* **Records for processing**
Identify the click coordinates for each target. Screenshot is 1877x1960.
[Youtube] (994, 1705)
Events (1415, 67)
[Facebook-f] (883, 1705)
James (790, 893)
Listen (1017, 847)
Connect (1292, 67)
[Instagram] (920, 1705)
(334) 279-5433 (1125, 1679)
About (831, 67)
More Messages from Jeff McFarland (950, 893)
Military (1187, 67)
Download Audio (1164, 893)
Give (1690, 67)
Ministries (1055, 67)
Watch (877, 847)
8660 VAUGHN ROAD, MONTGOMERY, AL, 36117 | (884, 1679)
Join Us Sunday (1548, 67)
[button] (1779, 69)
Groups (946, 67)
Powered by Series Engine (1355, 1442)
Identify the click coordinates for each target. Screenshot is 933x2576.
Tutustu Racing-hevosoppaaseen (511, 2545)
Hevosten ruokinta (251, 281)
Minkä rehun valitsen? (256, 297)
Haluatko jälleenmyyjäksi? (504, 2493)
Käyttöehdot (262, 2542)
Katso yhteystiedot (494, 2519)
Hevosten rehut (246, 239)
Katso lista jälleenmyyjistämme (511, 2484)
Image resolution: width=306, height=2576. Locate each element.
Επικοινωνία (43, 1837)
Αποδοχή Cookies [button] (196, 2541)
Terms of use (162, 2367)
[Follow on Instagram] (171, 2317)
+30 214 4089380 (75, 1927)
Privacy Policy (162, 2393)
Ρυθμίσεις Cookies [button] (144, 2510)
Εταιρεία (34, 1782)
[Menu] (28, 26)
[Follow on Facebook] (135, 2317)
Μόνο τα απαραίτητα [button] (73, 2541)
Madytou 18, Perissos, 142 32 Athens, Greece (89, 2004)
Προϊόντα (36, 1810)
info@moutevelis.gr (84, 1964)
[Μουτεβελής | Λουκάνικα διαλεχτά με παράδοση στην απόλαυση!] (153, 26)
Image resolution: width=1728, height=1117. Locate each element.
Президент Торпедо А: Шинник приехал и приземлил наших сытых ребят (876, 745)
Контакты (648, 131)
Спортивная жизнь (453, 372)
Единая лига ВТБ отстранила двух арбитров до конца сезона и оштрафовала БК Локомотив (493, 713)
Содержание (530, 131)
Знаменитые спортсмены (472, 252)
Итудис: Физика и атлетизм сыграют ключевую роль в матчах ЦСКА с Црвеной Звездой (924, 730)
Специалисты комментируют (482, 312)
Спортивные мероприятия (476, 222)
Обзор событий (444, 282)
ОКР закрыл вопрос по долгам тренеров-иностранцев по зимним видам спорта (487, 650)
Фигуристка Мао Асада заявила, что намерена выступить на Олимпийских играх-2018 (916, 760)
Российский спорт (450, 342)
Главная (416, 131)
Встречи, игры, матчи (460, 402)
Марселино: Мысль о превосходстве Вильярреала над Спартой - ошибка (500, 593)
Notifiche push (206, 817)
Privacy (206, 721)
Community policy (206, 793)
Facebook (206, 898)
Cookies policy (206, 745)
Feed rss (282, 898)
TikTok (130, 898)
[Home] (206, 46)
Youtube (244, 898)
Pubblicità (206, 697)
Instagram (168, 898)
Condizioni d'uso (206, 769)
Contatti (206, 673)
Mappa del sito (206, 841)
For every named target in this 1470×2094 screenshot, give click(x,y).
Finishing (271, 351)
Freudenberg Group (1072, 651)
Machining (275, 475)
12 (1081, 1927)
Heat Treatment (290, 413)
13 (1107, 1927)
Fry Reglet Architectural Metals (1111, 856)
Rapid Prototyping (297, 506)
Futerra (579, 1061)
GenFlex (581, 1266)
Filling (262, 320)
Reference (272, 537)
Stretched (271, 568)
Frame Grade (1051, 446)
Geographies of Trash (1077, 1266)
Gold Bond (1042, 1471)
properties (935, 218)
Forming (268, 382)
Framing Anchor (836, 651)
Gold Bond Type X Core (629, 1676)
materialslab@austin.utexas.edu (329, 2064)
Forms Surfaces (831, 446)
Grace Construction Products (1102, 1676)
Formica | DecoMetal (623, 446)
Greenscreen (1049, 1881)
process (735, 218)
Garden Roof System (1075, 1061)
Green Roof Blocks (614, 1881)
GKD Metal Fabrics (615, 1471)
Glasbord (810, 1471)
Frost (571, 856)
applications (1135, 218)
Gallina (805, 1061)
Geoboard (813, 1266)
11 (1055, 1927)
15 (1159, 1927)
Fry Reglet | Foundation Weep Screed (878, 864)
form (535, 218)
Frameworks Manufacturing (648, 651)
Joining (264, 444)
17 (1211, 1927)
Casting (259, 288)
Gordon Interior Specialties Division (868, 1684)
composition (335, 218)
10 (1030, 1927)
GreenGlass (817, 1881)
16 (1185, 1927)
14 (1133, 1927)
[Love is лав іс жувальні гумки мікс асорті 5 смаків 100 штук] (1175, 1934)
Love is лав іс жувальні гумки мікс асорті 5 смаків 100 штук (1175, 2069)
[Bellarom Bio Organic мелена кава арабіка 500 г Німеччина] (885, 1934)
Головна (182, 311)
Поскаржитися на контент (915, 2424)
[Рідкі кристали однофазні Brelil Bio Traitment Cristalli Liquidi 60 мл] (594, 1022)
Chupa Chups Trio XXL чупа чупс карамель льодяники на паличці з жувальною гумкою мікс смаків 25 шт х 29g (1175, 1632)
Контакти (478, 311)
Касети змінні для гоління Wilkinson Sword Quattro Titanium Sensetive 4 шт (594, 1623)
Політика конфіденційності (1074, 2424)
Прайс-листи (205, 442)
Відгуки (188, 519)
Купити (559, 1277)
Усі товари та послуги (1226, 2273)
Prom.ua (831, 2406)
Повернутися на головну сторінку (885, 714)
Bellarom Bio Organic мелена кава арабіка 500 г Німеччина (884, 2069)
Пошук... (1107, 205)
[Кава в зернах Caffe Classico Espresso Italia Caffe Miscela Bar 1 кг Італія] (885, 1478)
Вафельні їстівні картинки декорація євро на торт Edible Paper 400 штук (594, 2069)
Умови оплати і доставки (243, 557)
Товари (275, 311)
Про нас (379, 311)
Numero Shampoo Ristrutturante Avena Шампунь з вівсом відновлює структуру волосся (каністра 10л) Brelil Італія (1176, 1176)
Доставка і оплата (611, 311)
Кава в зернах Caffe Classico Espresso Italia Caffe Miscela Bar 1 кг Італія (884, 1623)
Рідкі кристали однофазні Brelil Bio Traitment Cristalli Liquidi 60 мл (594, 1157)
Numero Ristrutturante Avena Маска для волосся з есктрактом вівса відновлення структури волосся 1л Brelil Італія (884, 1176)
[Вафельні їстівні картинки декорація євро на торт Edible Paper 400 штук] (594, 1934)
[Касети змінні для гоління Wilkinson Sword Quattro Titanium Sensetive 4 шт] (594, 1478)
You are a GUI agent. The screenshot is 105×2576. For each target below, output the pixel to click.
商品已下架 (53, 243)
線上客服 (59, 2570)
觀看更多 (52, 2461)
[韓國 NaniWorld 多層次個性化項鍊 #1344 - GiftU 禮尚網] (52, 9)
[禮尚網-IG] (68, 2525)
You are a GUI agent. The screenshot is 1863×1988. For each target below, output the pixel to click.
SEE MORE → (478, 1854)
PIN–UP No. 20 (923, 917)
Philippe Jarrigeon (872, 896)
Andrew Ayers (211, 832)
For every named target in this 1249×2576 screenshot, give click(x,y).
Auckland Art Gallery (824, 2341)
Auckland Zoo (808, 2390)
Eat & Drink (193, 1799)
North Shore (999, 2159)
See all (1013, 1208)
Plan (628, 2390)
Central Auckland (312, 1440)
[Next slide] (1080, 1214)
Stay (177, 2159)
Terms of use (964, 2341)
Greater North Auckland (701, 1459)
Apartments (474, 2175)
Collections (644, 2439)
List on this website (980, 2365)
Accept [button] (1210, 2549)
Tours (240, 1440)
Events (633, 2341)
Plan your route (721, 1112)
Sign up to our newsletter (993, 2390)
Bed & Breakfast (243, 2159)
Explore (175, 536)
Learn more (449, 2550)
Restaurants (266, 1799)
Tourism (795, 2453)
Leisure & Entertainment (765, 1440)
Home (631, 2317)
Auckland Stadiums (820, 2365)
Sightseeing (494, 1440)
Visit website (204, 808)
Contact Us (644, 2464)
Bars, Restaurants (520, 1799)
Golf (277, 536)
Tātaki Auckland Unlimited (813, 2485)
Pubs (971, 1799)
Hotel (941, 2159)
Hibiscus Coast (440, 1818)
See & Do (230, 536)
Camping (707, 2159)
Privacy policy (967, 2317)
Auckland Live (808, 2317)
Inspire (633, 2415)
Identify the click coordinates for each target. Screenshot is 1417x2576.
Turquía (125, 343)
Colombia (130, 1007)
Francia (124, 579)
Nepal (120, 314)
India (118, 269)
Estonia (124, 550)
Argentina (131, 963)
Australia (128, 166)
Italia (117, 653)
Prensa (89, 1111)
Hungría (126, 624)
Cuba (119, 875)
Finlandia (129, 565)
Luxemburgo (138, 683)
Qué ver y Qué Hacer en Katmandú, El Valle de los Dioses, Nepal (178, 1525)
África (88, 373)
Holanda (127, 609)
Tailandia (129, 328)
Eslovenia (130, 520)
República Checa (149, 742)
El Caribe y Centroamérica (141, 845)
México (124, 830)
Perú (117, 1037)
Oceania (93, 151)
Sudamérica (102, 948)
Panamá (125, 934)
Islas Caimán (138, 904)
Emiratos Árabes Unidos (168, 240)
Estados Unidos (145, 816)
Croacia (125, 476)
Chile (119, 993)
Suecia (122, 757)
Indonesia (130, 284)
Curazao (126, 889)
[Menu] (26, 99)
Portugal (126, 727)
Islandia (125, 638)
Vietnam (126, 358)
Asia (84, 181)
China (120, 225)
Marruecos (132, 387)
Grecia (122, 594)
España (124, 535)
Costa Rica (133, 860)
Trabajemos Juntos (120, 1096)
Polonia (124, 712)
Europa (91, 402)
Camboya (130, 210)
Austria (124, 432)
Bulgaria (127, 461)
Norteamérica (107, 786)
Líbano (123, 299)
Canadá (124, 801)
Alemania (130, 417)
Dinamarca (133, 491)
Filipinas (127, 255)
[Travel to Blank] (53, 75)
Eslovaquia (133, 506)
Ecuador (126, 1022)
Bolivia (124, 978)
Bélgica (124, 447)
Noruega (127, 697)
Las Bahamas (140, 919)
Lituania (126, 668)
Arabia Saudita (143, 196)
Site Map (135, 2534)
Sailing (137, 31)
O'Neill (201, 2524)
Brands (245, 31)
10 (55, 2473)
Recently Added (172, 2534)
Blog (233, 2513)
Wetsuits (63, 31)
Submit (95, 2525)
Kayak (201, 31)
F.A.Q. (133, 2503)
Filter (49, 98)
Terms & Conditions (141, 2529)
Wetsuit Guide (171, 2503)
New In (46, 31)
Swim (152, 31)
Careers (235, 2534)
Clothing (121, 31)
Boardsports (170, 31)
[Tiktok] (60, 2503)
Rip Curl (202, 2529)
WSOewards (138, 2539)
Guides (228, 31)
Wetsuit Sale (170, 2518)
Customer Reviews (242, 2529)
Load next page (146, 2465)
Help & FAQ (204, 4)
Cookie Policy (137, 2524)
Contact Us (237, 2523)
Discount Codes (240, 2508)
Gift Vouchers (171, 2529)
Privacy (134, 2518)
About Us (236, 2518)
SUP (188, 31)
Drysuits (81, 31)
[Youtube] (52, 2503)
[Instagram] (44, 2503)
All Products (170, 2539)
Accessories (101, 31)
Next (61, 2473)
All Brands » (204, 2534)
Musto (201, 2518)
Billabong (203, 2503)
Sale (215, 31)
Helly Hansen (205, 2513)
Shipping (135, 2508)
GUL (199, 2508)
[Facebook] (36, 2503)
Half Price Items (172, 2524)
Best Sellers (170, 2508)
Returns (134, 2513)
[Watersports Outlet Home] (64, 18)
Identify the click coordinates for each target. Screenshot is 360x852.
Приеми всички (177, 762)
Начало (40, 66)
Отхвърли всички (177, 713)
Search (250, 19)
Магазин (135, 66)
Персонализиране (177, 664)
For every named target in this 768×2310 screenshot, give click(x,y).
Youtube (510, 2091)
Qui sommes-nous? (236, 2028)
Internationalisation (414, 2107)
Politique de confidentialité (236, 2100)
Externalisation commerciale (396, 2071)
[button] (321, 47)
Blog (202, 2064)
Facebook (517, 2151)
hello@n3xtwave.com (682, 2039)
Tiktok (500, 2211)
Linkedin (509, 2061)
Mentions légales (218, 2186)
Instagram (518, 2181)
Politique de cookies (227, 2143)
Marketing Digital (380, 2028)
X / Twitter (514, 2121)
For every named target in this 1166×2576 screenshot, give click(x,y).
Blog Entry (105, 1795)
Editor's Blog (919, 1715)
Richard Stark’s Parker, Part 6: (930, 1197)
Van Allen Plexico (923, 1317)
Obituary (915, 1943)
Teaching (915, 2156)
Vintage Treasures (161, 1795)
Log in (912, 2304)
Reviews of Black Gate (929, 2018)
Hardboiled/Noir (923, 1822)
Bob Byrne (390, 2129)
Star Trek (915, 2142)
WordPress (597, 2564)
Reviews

* **Work instructions**
Of the lines above, extract only those from the line with "See & Do (230, 536)" to the line with "Estonia (124, 550)", both included, exactly as written.

* **Problem solution**
See & Do (230, 536)
Camping (707, 2159)
Privacy policy (967, 2317)
Auckland Live (808, 2317)
Inspire (633, 2415)
Identify the click coordinates for each target. Screenshot is 1417x2576.
Turquía (125, 343)
Colombia (130, 1007)
Francia (124, 579)
Nepal (120, 314)
India (118, 269)
Estonia (124, 550)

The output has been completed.